Sunday, September 7, 2014

What is the thesis to "The Battle of the Ants"?

Likening the red ants and the black ants to "the republicans (colonists) and the imperalists (the British),"  Walden compares the battling insects to humans:



For numbers and for carnage it was an Austerlitz or Dresden.  Concord Fight!  Two killed on the patriots' side, and Luther Blanchard wounded!  Why here every ant was a Buttrick--"Fire! for God's sake fire!"--and thousands shared the fate of Davis and Hosmer (two colonists killed)....I have no doubt that it was a principle they fought for, as much as our ancestors, and not to avoid a three-penny tax on their tea; and the results of this battle will be as important and memorable to those whom it concerns as those of the Battle of Bunker Hill, at least.



Clearly, Thoreau satires the importance that men have put upon going to war on "principle."  Facetiously, he earlier compares the red ant who runs into battle to the the Spartan whose mother told their sons to return victorious or dead:  "It was evident that their battle cry was "Conquer or die."

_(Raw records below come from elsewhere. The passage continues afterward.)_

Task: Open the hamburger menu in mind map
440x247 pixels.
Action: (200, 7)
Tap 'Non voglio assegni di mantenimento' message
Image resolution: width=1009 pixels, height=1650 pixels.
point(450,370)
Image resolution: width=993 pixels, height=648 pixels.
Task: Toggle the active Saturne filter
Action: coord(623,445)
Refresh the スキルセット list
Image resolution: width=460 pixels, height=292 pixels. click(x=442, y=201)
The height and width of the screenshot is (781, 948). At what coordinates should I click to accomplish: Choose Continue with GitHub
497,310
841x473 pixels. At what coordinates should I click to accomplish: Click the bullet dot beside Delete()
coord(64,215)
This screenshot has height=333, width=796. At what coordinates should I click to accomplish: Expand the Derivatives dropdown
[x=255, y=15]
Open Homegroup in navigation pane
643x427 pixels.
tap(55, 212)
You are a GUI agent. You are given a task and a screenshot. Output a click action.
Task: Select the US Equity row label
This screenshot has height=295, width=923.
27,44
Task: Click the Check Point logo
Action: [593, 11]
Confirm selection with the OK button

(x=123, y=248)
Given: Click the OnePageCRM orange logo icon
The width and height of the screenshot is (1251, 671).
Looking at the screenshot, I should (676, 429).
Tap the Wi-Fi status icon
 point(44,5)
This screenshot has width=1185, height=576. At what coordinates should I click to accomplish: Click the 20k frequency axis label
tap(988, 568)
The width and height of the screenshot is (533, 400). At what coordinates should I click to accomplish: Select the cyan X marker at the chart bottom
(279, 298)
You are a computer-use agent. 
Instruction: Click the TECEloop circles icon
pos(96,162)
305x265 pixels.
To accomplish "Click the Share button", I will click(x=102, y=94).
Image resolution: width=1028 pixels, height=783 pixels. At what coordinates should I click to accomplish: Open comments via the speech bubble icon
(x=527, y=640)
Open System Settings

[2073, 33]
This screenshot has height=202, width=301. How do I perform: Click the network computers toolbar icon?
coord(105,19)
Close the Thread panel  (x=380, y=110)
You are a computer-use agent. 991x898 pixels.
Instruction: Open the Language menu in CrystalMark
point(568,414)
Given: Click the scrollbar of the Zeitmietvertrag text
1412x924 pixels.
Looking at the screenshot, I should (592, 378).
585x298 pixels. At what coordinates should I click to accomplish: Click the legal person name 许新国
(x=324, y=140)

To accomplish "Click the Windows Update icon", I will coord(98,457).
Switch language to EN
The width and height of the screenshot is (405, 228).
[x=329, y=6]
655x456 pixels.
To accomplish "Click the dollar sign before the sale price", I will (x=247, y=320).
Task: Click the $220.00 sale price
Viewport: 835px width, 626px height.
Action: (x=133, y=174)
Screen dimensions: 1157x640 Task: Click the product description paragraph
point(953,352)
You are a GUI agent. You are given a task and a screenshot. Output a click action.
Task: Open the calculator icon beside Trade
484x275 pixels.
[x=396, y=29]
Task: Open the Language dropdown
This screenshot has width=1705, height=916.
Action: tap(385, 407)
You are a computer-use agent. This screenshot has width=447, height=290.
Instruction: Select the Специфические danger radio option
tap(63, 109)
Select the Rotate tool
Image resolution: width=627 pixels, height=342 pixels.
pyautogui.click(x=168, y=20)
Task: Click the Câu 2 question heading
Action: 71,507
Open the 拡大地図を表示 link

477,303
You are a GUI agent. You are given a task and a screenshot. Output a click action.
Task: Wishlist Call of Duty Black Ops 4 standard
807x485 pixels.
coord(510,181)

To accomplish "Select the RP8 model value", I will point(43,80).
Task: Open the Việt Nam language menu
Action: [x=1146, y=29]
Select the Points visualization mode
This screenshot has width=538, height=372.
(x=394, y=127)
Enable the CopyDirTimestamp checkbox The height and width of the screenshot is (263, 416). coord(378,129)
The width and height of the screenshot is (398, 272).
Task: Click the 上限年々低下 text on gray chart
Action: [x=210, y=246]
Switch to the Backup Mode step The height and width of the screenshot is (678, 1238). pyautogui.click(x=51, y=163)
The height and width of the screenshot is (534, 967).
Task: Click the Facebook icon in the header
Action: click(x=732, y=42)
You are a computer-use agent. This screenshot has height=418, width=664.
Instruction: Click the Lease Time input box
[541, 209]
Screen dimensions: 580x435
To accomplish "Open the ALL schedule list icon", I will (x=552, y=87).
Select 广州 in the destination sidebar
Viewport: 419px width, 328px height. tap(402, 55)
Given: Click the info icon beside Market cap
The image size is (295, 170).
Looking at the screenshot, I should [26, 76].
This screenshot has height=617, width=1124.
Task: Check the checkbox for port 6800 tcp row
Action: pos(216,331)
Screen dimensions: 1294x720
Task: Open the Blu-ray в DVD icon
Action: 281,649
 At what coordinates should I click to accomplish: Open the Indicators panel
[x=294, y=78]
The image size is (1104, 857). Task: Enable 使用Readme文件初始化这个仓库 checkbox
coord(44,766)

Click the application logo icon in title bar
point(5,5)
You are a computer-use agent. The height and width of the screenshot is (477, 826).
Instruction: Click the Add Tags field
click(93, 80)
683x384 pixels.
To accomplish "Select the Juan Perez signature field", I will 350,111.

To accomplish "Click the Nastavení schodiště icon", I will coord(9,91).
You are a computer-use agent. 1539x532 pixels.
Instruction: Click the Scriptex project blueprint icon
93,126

Studying the red and black ants fighting for no other reason that they hate each other, or one has taxed the other, brings Walden's passage to the point/thesis of the futility of war as well as the terrible waste of life that it is.



FUTILITY:


I never learned which party was victorious, nor the cause of the war; but I felt for the rest of that day as if I had had my feelings excited and harrowed by witnessing the struglle, the ferocity and carnage, of a human battle before my door....


WASTE OF LIFE:


Whether he finally survived that combat and spent the remainder of his days in some Hotel des Invalides (a veteran's hospital where the injured of the long Napoleonic Wars were sent). I do not know; but I thought that his industry would not be worth much thereafter.